- Job 1 -
According to the biography of Carl Filtsch below, how many lessons per week did Chopin give him?

- Passage provided -

+ + + +

Carl Filtsch (28 May 1830 – 11 May 1845) was a Transylvanian pianist and composer. He was a child prodigy, and student of Frédéric Chopin.

Life and education
Filtsch was born in Mühlbach (Sebeș) in present-day Romania. His father, a Lutheran church pastor in Mühlbach, was his first piano teacher. His first public success came at the Gesellschaft der Musikfreunde in Vienna. Carl and his brother Joseph, also a child pianist, arrived in Paris on November 29, 1841, and immediately sought out Chopin to be Carl's teacher.  Though Chopin almost never taught children, and rarely gave a student more than one lesson per week, he agreed to teach Carl, and gave him three lessons per week.

Considered Chopin's most talented pupil, Filtsch received high praise from Franz Liszt, Friedrich Wieck, Giacomo Meyerbeer, Ignaz Moscheles, the music critic Ludwig Rellstab, and fellow child prodigy, Anton Rubinstein.  Filtsch began touring Europe on concert tours at the age of 13.  After triumphant concerts in Paris, London, and Vienna, his promising career was cut short by an early death in Venice from tuberculosis.

Quality of playing
According to numerous letters from Chopin and his acquaintances, Chopin considered Filtsch the most worthy interpreter of his music.  A friend of Chopin, Ferdinand Denis, reported in an article in Vienna's Der Humorist in February 1843 that on one occasion after listening to Filtsch, Chopin exclaimed, "My God!  What a child!  Nobody has ever understood me as this child has...It is not imitation, it is the same sentiment, an instinct that makes him play without thinking as if it could not have been any other way.  He plays almost all my compositions without having heard me [play them], without being shown the smallest thing - not exactly like me [because he has his own cachet], but certainly not less well."

Recordings
 Filtsch, Talberg, Liszt, Chopin: Piano music - Leonhard Westermayr (CD MMS 2616)

+ + + +

- Given data -
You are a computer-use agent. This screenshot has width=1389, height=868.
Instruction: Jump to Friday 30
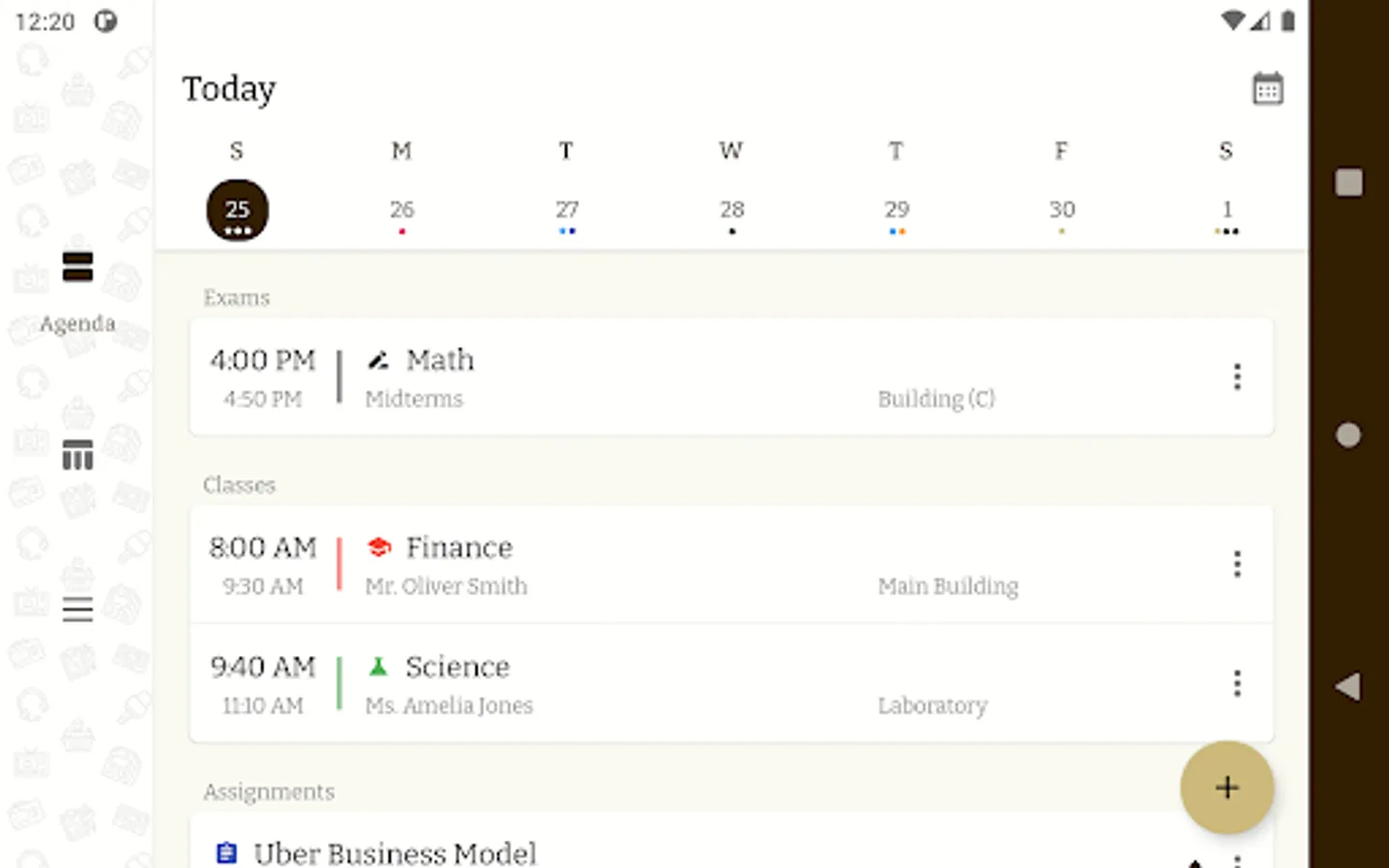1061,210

+ + + +

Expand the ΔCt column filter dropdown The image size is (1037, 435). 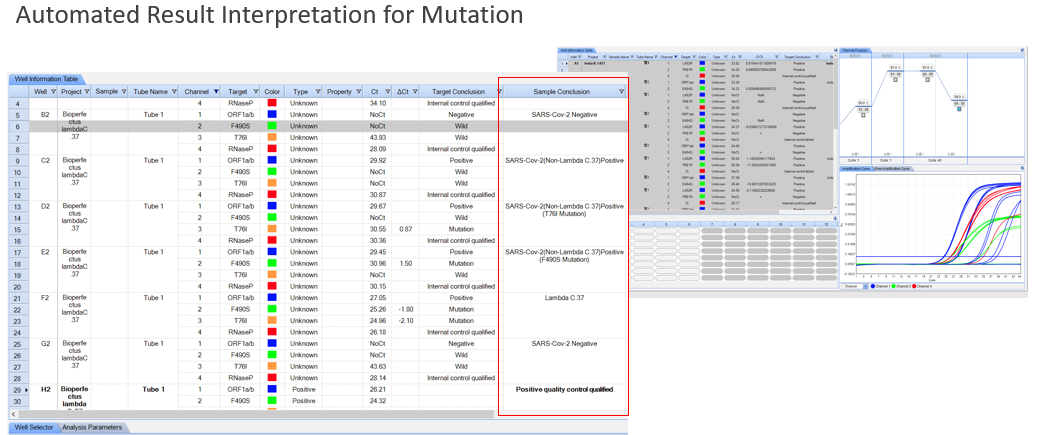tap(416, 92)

+ + + +

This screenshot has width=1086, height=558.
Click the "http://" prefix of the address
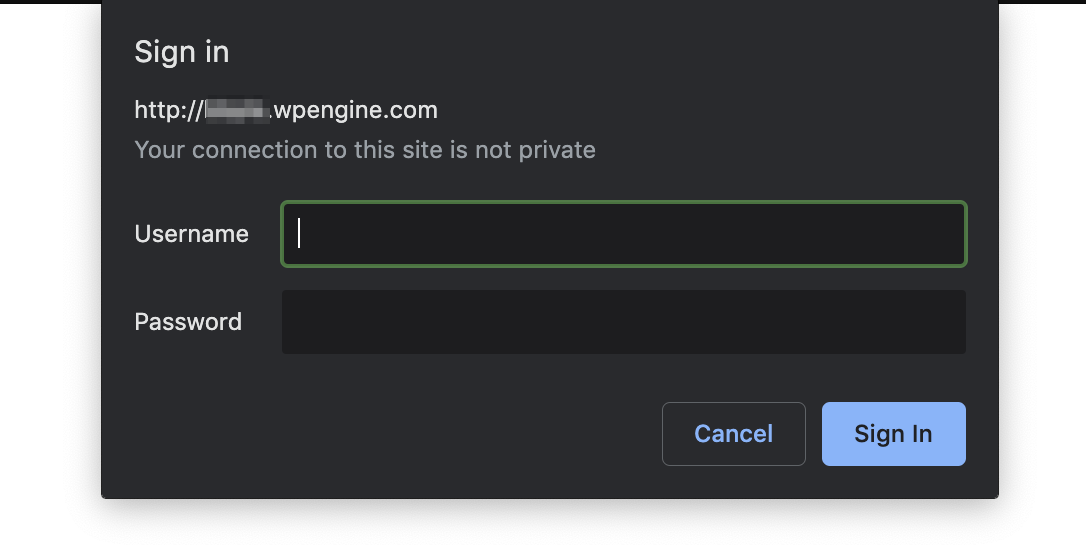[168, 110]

+ + + +

- Job 2 -
Extract each line of the records above that contains the string "height".

- Written solution 1 -
Three lessons per week.

- Written solution 2 -
You are a computer-use agent. This screenshot has width=1389, height=868.
This screenshot has width=1086, height=558.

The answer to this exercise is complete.